## Task prompt
Each line below should be written out exactly, with none skipped.

Dataset records: Begin

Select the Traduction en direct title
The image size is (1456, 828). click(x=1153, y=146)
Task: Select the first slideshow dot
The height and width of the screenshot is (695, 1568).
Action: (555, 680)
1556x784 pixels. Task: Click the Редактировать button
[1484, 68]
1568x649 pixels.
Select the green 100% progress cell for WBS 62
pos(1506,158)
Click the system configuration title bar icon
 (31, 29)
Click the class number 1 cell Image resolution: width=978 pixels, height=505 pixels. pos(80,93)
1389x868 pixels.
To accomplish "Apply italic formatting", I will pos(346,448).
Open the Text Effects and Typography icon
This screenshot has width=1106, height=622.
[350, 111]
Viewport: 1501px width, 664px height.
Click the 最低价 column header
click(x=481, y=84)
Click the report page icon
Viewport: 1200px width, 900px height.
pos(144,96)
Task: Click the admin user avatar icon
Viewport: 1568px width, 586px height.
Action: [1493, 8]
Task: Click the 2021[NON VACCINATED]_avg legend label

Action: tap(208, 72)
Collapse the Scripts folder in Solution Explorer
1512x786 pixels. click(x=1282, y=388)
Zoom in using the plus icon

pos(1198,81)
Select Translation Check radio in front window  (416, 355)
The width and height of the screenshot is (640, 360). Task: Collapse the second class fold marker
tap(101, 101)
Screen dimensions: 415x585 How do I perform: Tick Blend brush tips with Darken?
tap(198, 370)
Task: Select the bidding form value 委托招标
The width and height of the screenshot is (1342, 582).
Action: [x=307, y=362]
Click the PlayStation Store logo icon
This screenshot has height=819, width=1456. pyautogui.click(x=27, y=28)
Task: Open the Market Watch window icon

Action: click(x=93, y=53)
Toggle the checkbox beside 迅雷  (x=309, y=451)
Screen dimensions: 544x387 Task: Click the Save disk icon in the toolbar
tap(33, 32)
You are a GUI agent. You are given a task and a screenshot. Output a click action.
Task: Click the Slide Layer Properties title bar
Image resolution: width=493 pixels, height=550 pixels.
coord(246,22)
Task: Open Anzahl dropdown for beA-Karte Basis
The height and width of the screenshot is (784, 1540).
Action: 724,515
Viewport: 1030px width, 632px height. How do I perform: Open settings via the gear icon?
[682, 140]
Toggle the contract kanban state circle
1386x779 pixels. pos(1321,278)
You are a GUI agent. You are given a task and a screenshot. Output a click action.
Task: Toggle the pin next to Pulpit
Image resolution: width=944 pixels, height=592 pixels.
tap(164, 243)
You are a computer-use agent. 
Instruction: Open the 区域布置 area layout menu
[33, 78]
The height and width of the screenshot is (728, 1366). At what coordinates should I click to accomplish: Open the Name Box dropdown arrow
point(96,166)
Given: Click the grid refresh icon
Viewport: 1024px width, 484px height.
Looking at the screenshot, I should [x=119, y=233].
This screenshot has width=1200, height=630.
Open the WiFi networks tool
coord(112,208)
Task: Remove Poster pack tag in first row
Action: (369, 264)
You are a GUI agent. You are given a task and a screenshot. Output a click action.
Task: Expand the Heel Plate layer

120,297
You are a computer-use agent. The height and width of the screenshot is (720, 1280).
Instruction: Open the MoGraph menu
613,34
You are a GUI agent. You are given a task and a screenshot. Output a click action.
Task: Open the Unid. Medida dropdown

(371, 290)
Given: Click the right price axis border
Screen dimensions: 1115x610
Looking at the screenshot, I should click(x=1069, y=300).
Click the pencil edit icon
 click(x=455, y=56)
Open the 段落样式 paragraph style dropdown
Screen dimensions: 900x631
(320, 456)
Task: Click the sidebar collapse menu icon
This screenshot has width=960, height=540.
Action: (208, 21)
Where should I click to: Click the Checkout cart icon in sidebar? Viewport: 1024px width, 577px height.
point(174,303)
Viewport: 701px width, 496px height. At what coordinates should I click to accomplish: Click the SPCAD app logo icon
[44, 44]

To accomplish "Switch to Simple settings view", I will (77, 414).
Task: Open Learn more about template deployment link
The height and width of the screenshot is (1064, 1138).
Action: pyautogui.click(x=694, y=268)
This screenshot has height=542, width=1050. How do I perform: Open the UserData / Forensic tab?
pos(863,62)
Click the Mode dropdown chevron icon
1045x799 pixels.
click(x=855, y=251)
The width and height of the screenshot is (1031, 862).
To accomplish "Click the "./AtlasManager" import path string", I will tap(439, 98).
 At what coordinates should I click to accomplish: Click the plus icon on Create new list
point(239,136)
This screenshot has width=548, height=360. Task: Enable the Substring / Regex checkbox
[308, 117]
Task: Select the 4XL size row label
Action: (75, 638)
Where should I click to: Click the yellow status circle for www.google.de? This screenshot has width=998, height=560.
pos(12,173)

Dataset records: End

## Answer space
Select the Traduction en direct title
The image size is (1456, 828). click(x=1153, y=146)
Task: Select the first slideshow dot
The height and width of the screenshot is (695, 1568).
Action: (555, 680)
1556x784 pixels. Task: Click the Редактировать button
[1484, 68]
1568x649 pixels.
Select the green 100% progress cell for WBS 62
pos(1506,158)
Click the system configuration title bar icon
 (31, 29)
Click the class number 1 cell Image resolution: width=978 pixels, height=505 pixels. pos(80,93)
1389x868 pixels.
To accomplish "Apply italic formatting", I will pos(346,448).
Open the Text Effects and Typography icon
This screenshot has width=1106, height=622.
[350, 111]
Viewport: 1501px width, 664px height.
Click the 最低价 column header
click(x=481, y=84)
Click the report page icon
Viewport: 1200px width, 900px height.
pos(144,96)
Task: Click the admin user avatar icon
Viewport: 1568px width, 586px height.
Action: [1493, 8]
Task: Click the 2021[NON VACCINATED]_avg legend label

Action: tap(208, 72)
Collapse the Scripts folder in Solution Explorer
1512x786 pixels. click(x=1282, y=388)
Zoom in using the plus icon

pos(1198,81)
Select Translation Check radio in front window  (416, 355)
The width and height of the screenshot is (640, 360). Task: Collapse the second class fold marker
tap(101, 101)
Screen dimensions: 415x585 How do I perform: Tick Blend brush tips with Darken?
tap(198, 370)
Task: Select the bidding form value 委托招标
The width and height of the screenshot is (1342, 582).
Action: [x=307, y=362]
Click the PlayStation Store logo icon
This screenshot has height=819, width=1456. pyautogui.click(x=27, y=28)
Task: Open the Market Watch window icon

Action: click(x=93, y=53)
Toggle the checkbox beside 迅雷  (x=309, y=451)
Screen dimensions: 544x387 Task: Click the Save disk icon in the toolbar
tap(33, 32)
You are a GUI agent. You are given a task and a screenshot. Output a click action.
Task: Click the Slide Layer Properties title bar
Image resolution: width=493 pixels, height=550 pixels.
coord(246,22)
Task: Open Anzahl dropdown for beA-Karte Basis
The height and width of the screenshot is (784, 1540).
Action: 724,515
Viewport: 1030px width, 632px height. How do I perform: Open settings via the gear icon?
[682, 140]
Toggle the contract kanban state circle
1386x779 pixels. pos(1321,278)
You are a GUI agent. You are given a task and a screenshot. Output a click action.
Task: Toggle the pin next to Pulpit
Image resolution: width=944 pixels, height=592 pixels.
tap(164, 243)
You are a computer-use agent. 
Instruction: Open the 区域布置 area layout menu
[33, 78]
The height and width of the screenshot is (728, 1366). At what coordinates should I click to accomplish: Open the Name Box dropdown arrow
point(96,166)
Given: Click the grid refresh icon
Viewport: 1024px width, 484px height.
Looking at the screenshot, I should [x=119, y=233].
This screenshot has width=1200, height=630.
Open the WiFi networks tool
coord(112,208)
Task: Remove Poster pack tag in first row
Action: (369, 264)
You are a GUI agent. You are given a task and a screenshot. Output a click action.
Task: Expand the Heel Plate layer

120,297
You are a computer-use agent. The height and width of the screenshot is (720, 1280).
Instruction: Open the MoGraph menu
613,34
You are a GUI agent. You are given a task and a screenshot. Output a click action.
Task: Open the Unid. Medida dropdown

(371, 290)
Given: Click the right price axis border
Screen dimensions: 1115x610
Looking at the screenshot, I should click(x=1069, y=300).
Click the pencil edit icon
 click(x=455, y=56)
Open the 段落样式 paragraph style dropdown
Screen dimensions: 900x631
(320, 456)
Task: Click the sidebar collapse menu icon
This screenshot has width=960, height=540.
Action: (208, 21)
Where should I click to: Click the Checkout cart icon in sidebar? Viewport: 1024px width, 577px height.
point(174,303)
Viewport: 701px width, 496px height. At what coordinates should I click to accomplish: Click the SPCAD app logo icon
[44, 44]

To accomplish "Switch to Simple settings view", I will (77, 414).
Task: Open Learn more about template deployment link
The height and width of the screenshot is (1064, 1138).
Action: pyautogui.click(x=694, y=268)
This screenshot has height=542, width=1050. How do I perform: Open the UserData / Forensic tab?
pos(863,62)
Click the Mode dropdown chevron icon
1045x799 pixels.
click(x=855, y=251)
The width and height of the screenshot is (1031, 862).
To accomplish "Click the "./AtlasManager" import path string", I will tap(439, 98).
 At what coordinates should I click to accomplish: Click the plus icon on Create new list
point(239,136)
This screenshot has width=548, height=360. Task: Enable the Substring / Regex checkbox
[308, 117]
Task: Select the 4XL size row label
Action: (75, 638)
Where should I click to: Click the yellow status circle for www.google.de? This screenshot has width=998, height=560.
pos(12,173)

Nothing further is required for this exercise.